[Provided records — start]
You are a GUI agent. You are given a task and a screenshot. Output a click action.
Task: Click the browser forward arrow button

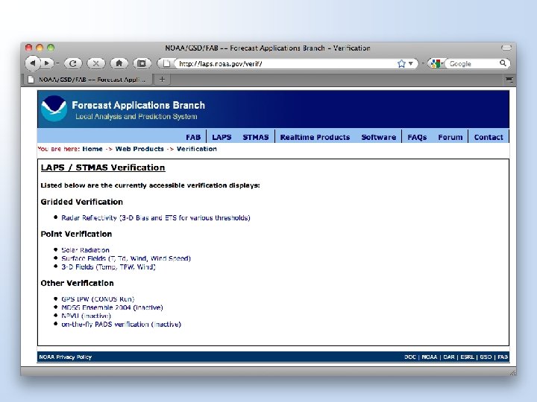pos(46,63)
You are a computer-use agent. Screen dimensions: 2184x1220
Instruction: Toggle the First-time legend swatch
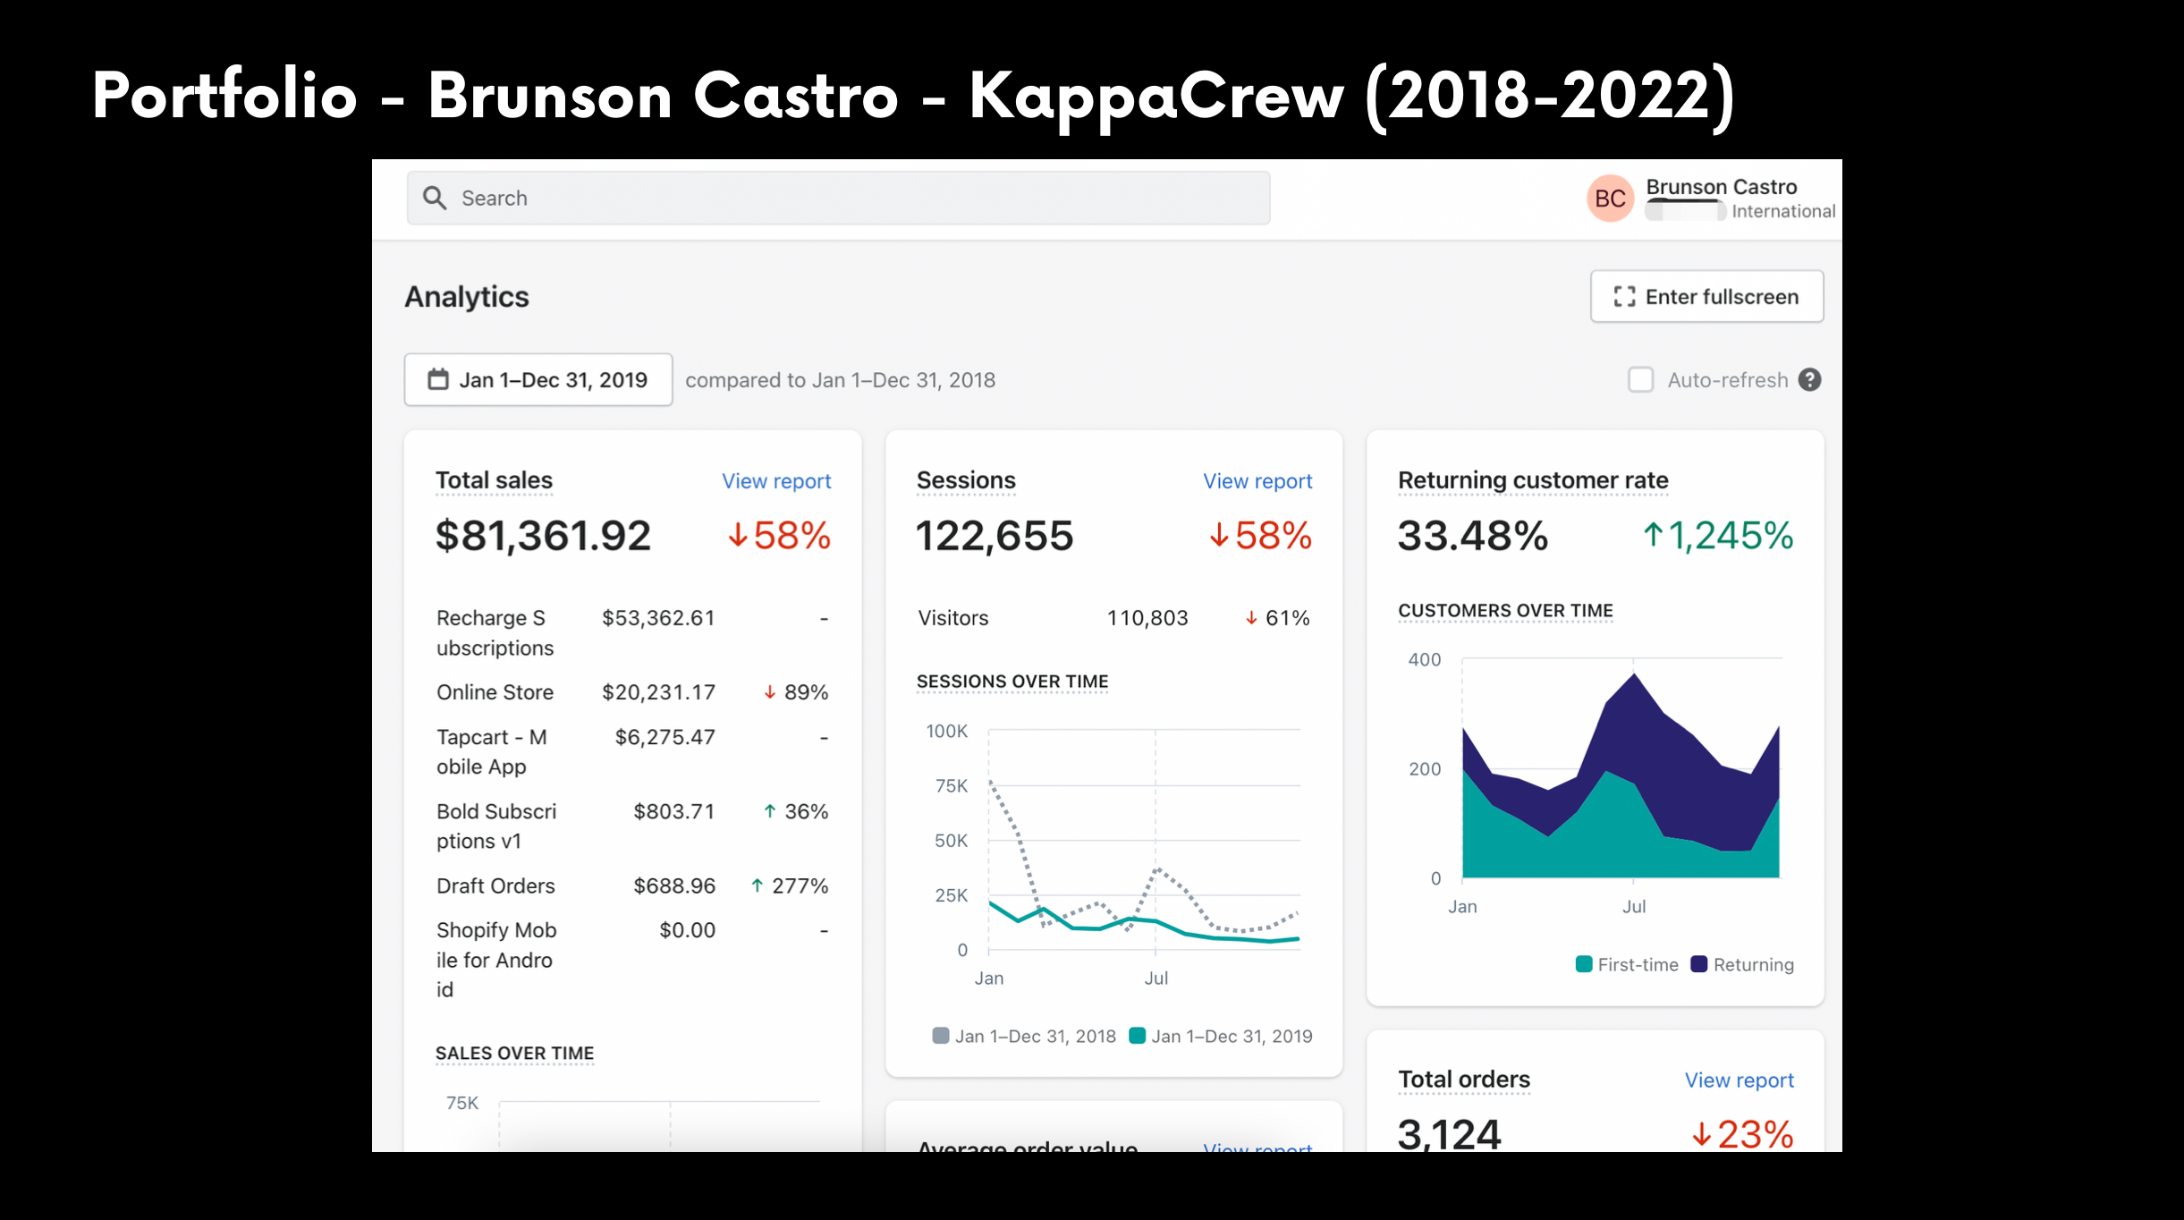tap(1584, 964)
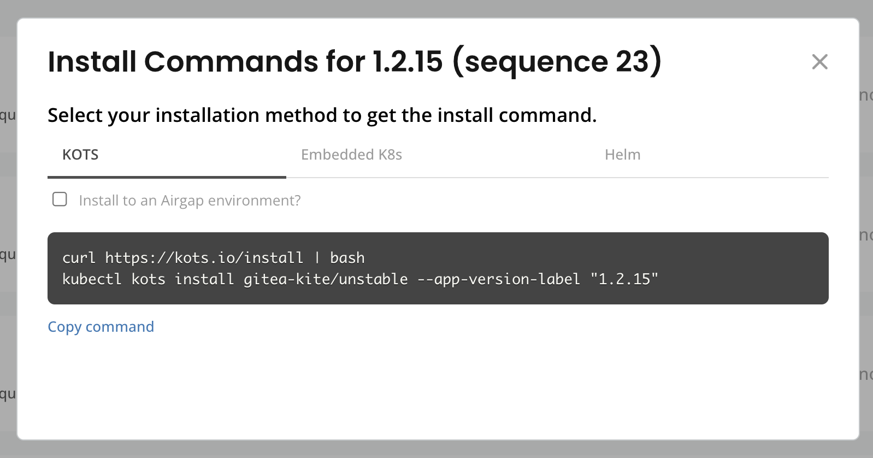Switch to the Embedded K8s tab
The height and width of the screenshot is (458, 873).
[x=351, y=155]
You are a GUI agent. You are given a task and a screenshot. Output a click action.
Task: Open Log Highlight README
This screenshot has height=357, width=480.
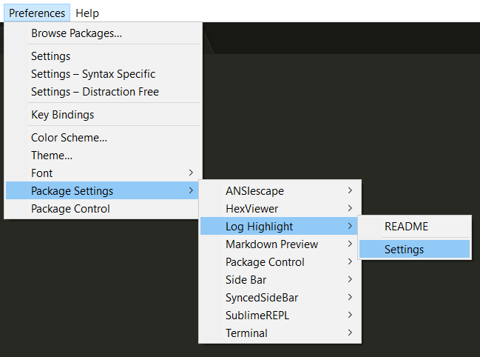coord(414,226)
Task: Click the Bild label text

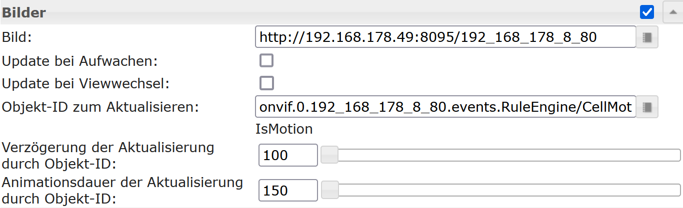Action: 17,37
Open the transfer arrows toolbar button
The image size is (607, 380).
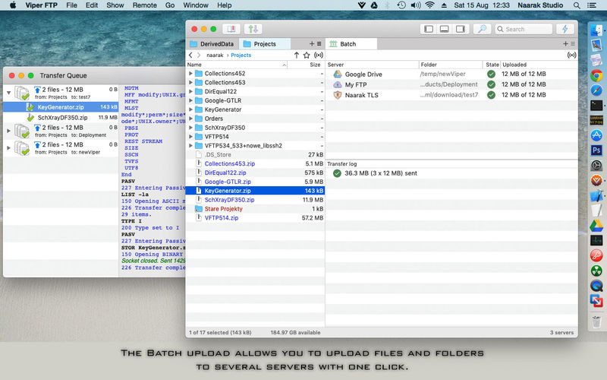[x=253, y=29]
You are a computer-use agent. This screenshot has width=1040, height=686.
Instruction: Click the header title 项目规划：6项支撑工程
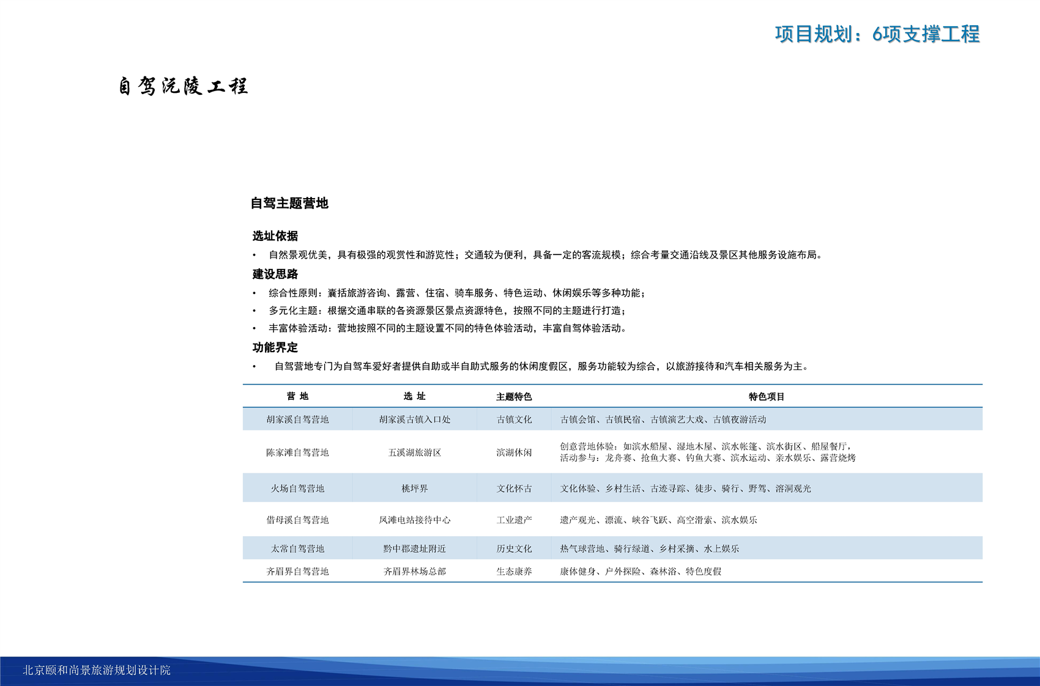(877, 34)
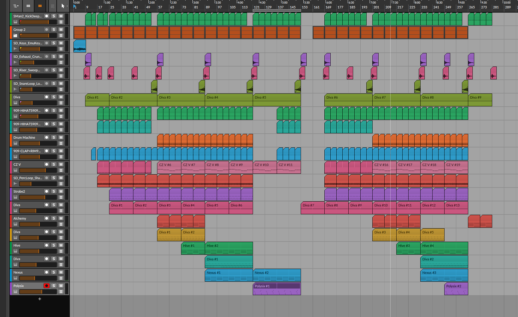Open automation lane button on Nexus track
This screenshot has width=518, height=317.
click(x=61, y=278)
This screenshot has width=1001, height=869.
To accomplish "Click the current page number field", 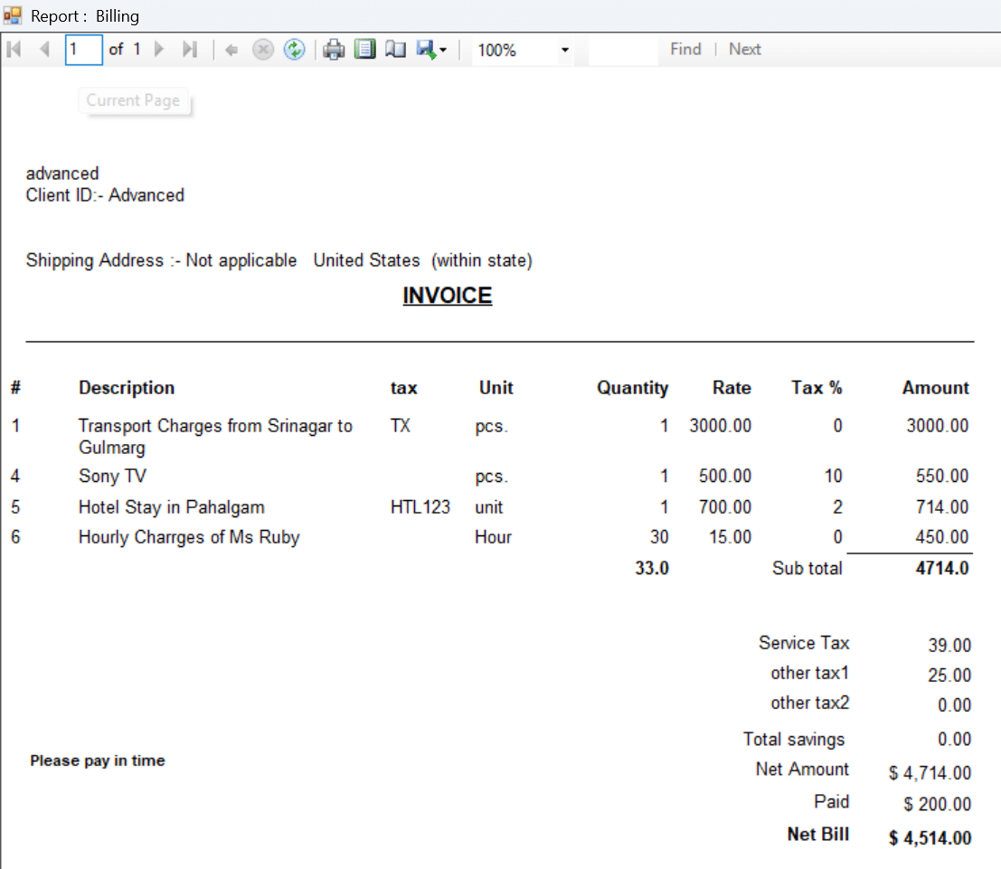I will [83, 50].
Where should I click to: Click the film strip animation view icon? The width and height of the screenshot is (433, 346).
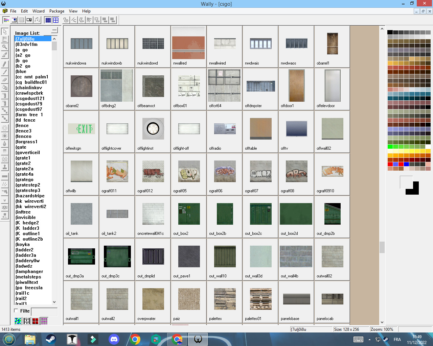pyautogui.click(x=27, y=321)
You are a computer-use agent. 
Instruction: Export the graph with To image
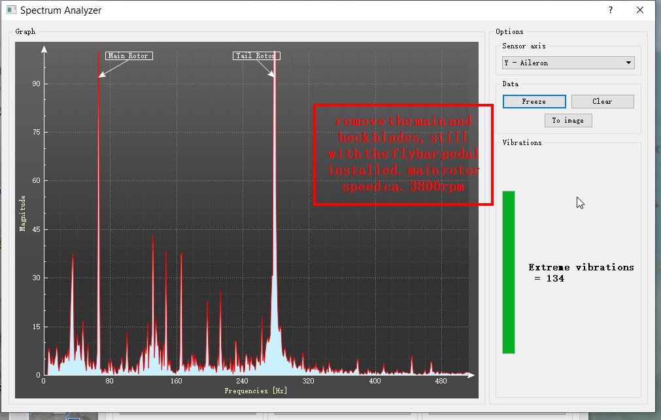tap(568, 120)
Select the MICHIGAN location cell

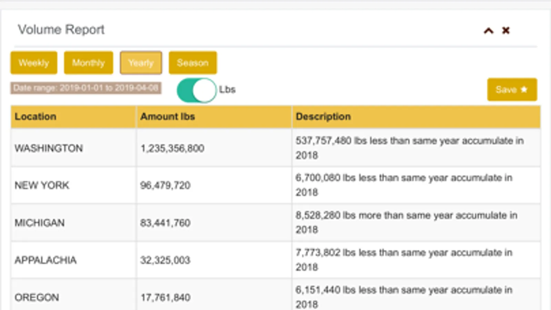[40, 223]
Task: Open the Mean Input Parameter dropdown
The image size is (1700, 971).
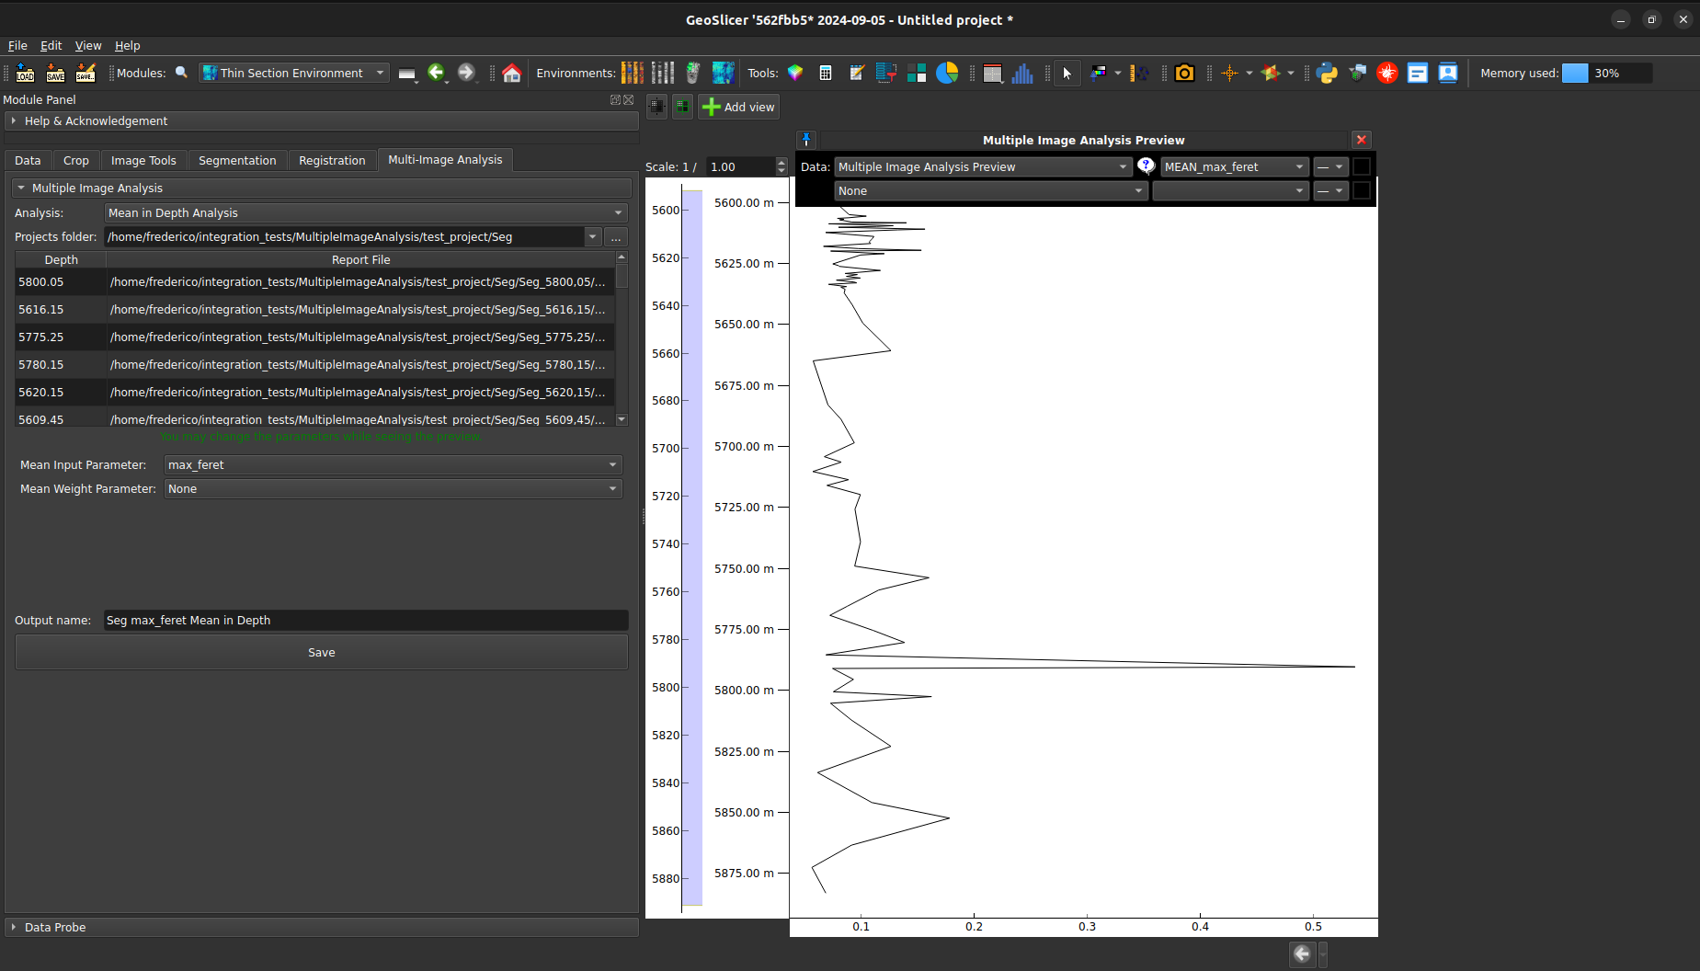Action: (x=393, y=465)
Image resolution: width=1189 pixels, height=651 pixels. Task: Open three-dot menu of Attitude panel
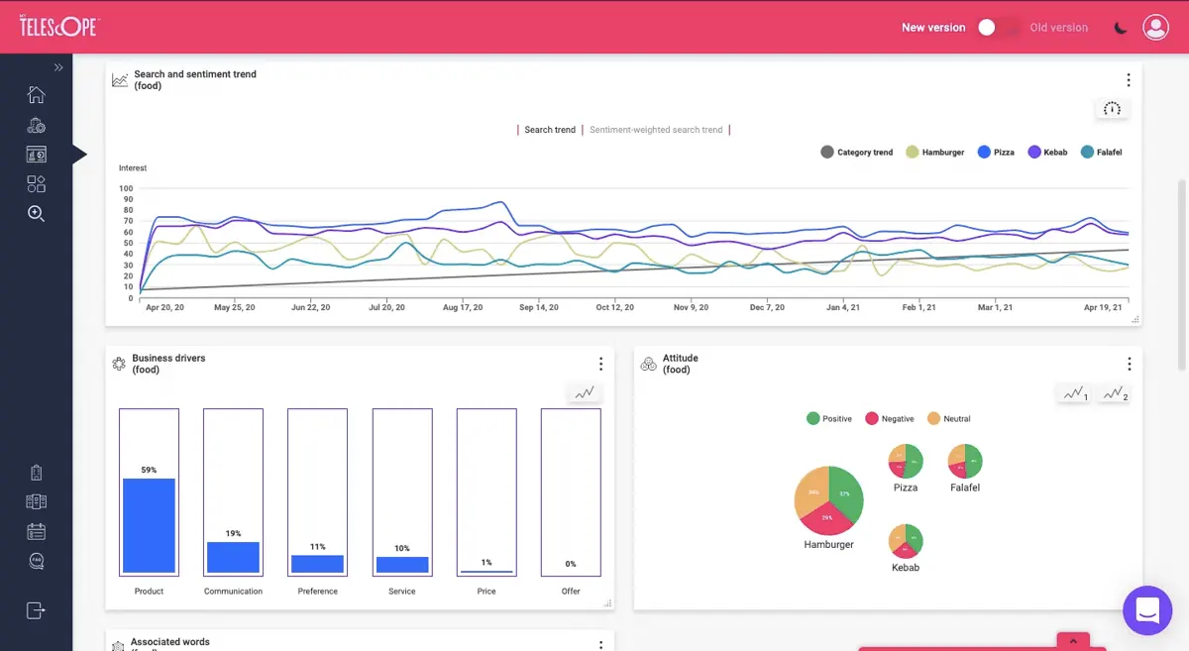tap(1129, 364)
[Provided records — finish]
The problem: Report each line of the material in which the string "computer" occurs.

Task answer:
You are a computer-use agent. Screen dimensions: 2184x1220
You are a computer-use agent. This screenshot has width=1040, height=686.
You are a computer-use agent. 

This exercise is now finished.